Desenvolvimento além da economia
A evolução das economias dos países de 2020 para 2024, aferida pelo Banco Mundial com o conceito de "Paridade do Poder de Compra" (em inglês Purchasing Power Parities, ou simplesmente PPP), serve para esclarecer várias questões, inclusive as distorções históricas resultantes da comparação tradicional realizada unicamente com o dólar, também conhecida como "paridade cambial". De acordo com os dados publicados no site do Banco Mundial, o PIB de todos os países no ano passado atingiu um total (em PPP) de US$ 197,4 trilhões – salto de US$ 70 trilhões em relação aos US$ 127 trilhões de 2020, ou 55% de aumento.
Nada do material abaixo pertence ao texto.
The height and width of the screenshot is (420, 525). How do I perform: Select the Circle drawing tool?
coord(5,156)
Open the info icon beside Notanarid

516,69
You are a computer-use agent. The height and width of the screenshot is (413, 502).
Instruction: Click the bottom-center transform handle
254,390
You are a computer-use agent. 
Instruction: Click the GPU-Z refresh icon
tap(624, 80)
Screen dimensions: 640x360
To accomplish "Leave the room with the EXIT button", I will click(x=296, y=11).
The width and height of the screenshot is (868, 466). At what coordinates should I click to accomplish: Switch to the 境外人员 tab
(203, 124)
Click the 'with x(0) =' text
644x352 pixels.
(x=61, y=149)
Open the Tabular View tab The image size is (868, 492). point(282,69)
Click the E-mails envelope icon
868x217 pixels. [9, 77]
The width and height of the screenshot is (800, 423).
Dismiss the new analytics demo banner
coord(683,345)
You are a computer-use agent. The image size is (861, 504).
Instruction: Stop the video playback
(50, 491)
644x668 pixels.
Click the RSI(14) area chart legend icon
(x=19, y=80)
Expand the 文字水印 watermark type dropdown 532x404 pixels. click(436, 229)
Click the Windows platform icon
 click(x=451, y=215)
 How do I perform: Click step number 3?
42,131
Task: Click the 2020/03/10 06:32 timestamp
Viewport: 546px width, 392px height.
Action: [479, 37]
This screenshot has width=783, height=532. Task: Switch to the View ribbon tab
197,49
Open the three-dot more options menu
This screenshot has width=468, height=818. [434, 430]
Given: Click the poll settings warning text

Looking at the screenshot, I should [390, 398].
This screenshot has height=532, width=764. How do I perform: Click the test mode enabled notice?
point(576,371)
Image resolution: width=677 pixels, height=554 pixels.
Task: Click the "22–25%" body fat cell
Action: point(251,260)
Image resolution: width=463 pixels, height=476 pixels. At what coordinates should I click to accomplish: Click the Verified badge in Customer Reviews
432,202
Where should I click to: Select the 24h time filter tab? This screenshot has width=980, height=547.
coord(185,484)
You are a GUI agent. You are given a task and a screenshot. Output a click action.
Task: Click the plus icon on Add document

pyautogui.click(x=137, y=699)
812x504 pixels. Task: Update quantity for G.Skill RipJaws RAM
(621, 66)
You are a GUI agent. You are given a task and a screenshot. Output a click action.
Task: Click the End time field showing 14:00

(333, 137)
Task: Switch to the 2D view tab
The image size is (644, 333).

A revelação mais interessante do levantamento do Banco Mundial é que o PIB da China, pela PPP, chegou a US$ 38,2 trilhões, muito distante dos US$ 29,2 trilhões alcançados pelos Estados Unidos (EUA), e mais do que o dobro do da Índia (US$ 16,2 trilhões) – país com população maior do que a chinesa desde 2023. Esse trio no topo deixa longe todos os demais países. Pela PPP, a Rússia é a quarta maior economia mundial, com US$ 6,9 trilhões, seguida de perto pelo Japão (US$ 6,4 trilhões) e a Alemanha (US$ 6 trilhões). Na sequência, pasmem, o Brasil (7º lugar!), com US$ 4,7 trilhões, e a Indonésia (US$ 4,6 trilhões), França e Itália (ambos empatados com US$ 4,2 trilhões).
Os cinco países que originalmente formaram o BRICs (Brasil, Rússia, Índia, China e África do Sul), representaram 34% do PIB (PPP) mundial em 2024, de acordo com o Banco Mundial. Com o ingresso dos Emirados Árabes Unidos, Egito, Etiópia, Indonésia e Irã, a participação do bloco deverá alcançar 41% da economia mundial neste ano. Ainda que tenham tanta força, não se dispõem, por enquanto, a ter moeda própria, a exemplo do que a União Europeia fez há 26 anos, com o euro. Tais números explicam – mas não justificam, obviamente – os ataques do governo Trump aos BRICs e, em particular, ao Brasil, que teima em crescer a sua economia e o comércio bilateral com a China (US$ 188 bilhões em 2024). O grande temor manifestado por Trump, de abandonarem o dólar, faz todo o sentido. Afinal, os EUA viveram às custas do mundo, nos últimos 80 anos, desde que o dólar virou moeda mundial, a partir do acordo de Breton Woods, em 1944, e o "desmame" custará muito caro, para a economia do país e finanças do governo Trump, dado o tamanho de sua dívida pública. Haverá grande impacto para os EUA quando (e não "se") a China resolver operar o seu US$ 1 trilhão de superávit comercial somente em Renminbi e, progressivamente, ampliar o uso da sua moeda, para os US$ 6 trilhões de comércio com o mundo.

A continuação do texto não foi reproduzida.